A meta-core outcome set for stillbirth prevention and bereavement care following stillbirth in LMIC

Study objective Stillbirth is burdensome in low-income and middle-income countries (LMICs), especially in sub-Saharan Africa and South Asia. Currently, there are two core outcome sets (COS) for stillbirth (prevention and bereavement care), but these were developed with limited reflection of the needs of parents in an LMIC setting.
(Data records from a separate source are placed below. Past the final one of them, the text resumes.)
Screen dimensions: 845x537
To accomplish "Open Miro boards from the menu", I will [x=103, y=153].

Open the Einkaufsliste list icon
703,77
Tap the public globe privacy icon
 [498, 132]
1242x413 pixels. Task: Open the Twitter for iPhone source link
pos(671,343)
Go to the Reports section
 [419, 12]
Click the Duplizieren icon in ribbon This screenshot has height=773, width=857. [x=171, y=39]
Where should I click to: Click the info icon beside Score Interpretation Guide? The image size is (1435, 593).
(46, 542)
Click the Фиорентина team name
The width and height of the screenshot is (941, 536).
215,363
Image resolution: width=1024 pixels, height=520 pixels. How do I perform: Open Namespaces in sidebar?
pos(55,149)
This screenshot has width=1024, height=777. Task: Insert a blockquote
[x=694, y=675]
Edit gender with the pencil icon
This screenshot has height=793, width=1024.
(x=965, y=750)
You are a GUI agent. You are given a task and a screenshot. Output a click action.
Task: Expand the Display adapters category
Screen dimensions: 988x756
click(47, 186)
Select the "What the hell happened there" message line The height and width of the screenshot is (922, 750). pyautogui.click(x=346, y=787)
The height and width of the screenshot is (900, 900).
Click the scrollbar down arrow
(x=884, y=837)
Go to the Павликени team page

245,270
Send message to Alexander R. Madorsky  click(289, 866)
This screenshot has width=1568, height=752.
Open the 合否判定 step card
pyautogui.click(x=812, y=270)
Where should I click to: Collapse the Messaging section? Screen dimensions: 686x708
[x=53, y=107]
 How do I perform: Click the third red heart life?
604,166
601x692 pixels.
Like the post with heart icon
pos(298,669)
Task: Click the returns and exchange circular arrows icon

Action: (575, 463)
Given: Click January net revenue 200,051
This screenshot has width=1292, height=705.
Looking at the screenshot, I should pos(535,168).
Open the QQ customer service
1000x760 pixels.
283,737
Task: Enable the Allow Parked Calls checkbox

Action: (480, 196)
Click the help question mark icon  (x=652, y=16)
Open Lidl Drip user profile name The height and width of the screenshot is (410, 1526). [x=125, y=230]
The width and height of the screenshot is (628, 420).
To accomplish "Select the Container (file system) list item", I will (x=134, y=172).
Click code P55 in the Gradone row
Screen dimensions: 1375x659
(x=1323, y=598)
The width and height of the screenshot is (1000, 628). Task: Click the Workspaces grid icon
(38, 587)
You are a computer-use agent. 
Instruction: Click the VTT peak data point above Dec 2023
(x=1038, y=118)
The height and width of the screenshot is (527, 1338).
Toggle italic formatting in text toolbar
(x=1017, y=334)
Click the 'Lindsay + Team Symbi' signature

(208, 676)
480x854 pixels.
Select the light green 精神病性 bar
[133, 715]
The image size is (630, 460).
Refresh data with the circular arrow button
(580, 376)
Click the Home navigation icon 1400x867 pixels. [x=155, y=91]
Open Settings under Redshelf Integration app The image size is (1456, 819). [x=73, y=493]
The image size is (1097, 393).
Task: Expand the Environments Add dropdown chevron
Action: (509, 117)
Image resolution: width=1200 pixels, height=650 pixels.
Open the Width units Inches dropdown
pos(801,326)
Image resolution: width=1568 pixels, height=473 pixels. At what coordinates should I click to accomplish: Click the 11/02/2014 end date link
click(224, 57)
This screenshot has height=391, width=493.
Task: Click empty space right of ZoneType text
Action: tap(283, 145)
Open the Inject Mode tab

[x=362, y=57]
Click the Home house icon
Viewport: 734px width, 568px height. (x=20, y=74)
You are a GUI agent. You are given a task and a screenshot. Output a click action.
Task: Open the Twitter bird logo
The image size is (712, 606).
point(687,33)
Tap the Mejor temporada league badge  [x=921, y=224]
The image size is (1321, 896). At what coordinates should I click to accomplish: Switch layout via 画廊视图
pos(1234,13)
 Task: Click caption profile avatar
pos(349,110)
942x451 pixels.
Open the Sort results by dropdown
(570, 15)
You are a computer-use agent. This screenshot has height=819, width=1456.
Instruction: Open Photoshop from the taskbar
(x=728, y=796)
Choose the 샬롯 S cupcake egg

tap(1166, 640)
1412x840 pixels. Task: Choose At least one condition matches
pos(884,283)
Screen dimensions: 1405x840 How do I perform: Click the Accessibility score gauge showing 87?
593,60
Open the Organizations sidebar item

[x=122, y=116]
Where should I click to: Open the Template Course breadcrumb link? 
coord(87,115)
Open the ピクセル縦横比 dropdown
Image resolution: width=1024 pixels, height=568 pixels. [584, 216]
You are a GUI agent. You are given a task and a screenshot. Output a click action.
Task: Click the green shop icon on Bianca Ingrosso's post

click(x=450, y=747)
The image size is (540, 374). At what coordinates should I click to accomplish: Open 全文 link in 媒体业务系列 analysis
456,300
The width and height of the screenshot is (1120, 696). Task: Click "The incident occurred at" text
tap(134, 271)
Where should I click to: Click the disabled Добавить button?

To address this gap, the objective of this study was to establish consensus on the most important outcomes for stillbirth prevention and bereavement care following stillbirth in sub-Saharan Africa and South Asia.

Methods Previous stillbirth outcomes were reviewed for inclusion into the COS by senior research leaders and community engagement and involvement members from six sub-Saharan African and two South Asian countries. An online real-time Delphi survey was then conducted with healthcare professionals, parents who have experienced a stillbirth and researchers in the field to score the agreed list. The results of the Delphi were summarised and then discussed at a virtual consensus meeting where the final COS were agreed.

Results 287 participants contributed towards the Delphi (143 midwives, 32 obstetricians, 50 mothers, 12 fathers and 50 researchers), with at least 2 parents attending the full consensus meetings. Consensus was reached on 13 core outcomes for stillbirth prevention covering 5 domains: obstetric, fetal, perinatal and neonatal outcomes and maternal complications. For bereavement care following a stillbirth, five core outcomes reached a consensus, which included outcomes related to labour and birth, a postpartum complication, care experience, mental health and emotional and social well-being.

Discussion These COS will improve the consistency of outcomes for future research in an LMIC setting. Additionally, they will complement existing COS for stillbirth prevention and bereavement care developed in high-income settings. The output from this work will move us towards a global set of outcomes that can be used in stillbirth research worldwide.

Contributors

Kushupika Dube, Farai Marenga, Elizabeth Ombeva Ayebare, Carol Bedwell, Nasim Chaudhry, Idesi Chilinda, Angela Chimwaza, Declan Devane,
Sudhindrashayana Fattepur, Unice Goshomi, Tayyeba Kiran, Rose Laisser, Tina Lavender, Tracey A Mills, Allen Nabisere, Zaib Un Nisa, Bellington Vwalika, Sabina Wakasiaka, Jamie J Kirkham

Publication

Journal: BMJ Global Health
Volume: 10
Issue: 1
Pages: -
Year: 2025
DOI: 10.1136/bmjgh-2024-017688

Further Study Information

Current Stage: Completed
Date: June 2022 - June 2024
Funding source(s): This research is funded by the National Institute for Health Research (NIHR) (NIHR132027)


Health Area

Disease Category: Neonatal care, Pregnancy & childbirth

Disease Name: Neonatal loss, Stillbirth

Target Population

Age Range: 0 - 65

Sex: Either

Nature of Intervention: Any

Stakeholders Involved

- Clinical experts
- Consumers (caregivers)
- Consumers (patients)
- Families
- Methodologists
- Researchers

Study Type

- COS for clinical trials or clinical research
- COS for practice

Method(s)

- Consensus meeting
- Delphi process
- Literature review
- Semi structured discussion

To identify a list of outcomes used in current stillbirth research. This will be achieved by identifying a list of outcomes used in existing published COS in stillbirth and conducting a qualitative literature review. Outcomes will be prioritised via a key stakeholder Delphi survey. A consensus meeting to discuss and agree the final COS will be undertaken.